Because some of the datasets include invariant sites, which will cause problems with PCA, we need to drop them from the object. To do so, we will combine `Numpy`'s `np.nonzero` function with the `is_variant` method of `allel`'s genotype datastructures. (The "0" below makes sure we end up with a single array; don't worry about it.)

In [None]:
indices = np.nonzero(ac_sub.is_variant())[0]

Once we have these values, we can use the `take` method of genotype datastructures to subset them:

In [None]:
indices = np.nonzero(ac_sub.is_variant())[0] # identify only variant sites
genotypes_pca = gt.take(indices, axis=0) # subset genotypes to variants

In [None]:
before = len(gt)
after = len(genotypes_pca)
SNPs_dropped = before - after
SNPs_dropped

In [None]:
(Depending on your dataset, this value may be zero.)

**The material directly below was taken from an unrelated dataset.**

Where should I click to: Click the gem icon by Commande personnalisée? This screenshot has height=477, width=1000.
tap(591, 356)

Our last data preparation step is to transform our data to an array counts of alternate alleles—i.e., alleles that are different than the reference sequence reads were aligned to during sequence assembly:

In [12]:
gn = genotypes_pca.to_n_alt()
gn

NameError: name 'genotypes_pca' is not defined

Now it's time to run PCA itself. Note that we are saving information on the model used to run it in the second variable.

In [None]:
coords, model = allel.pca(gn) # run pca

In [None]:
plt.scatter(coords[:, 0], # position on the first principal component of the observations
            coords[:, 1], alpha=0.7);

**QUESTION 11**: Interpret this PCA. Do you see distinct clusters, suggesting groups of samples that are closely related to each other, or do you see largely continuous variation? What biological processes relevant to your study taxon might help explain these patterns? Do your results match conclusions in the paper?

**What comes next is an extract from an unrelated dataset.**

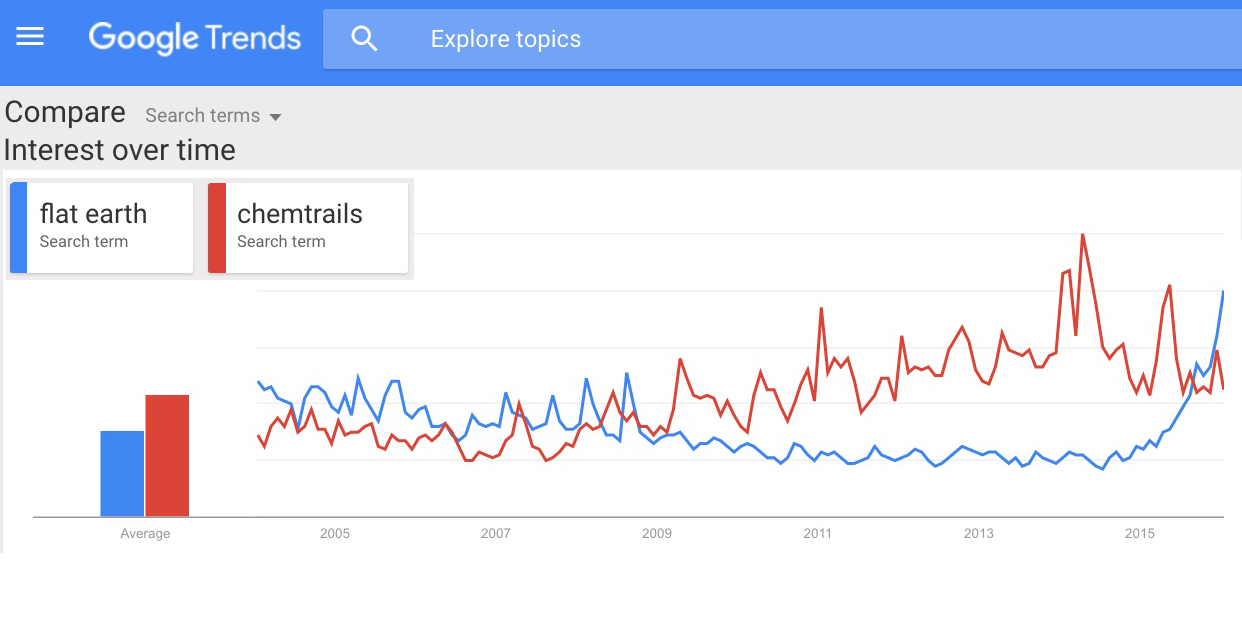Click the chemtrails peak in 2014
1242x621 pixels.
point(1083,235)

That's the end of your brief tour of `scikit-allel`! We have, of course, only scratched the surface of what you can do with sequence data in Python. If you are motivated, feel free to add new code chunks below and perform an addititional analysis or data visualization on your dataset using any resource you wish for help. If your work is successful and you document it, I'll give you extra credit (**QUESTION 12**)!

**QUESTION 13**: Please fill out an evaluation for this course using [this link (for undegraduates)](https://montana.campuslabs.com/eval-home/direct/8519695) or [this link (for graduate students)](https://montana.campuslabs.com/eval-home/direct/6550795). Confirm you have done so in a new `Markdown` chunk below.

 

**QUESTION 14**: Did you enjoy the programming activities in this class? What could be done to improve them for future semesters?

**QUESTION 15:** What was most surprising, exciting, or disappointing to you about this course?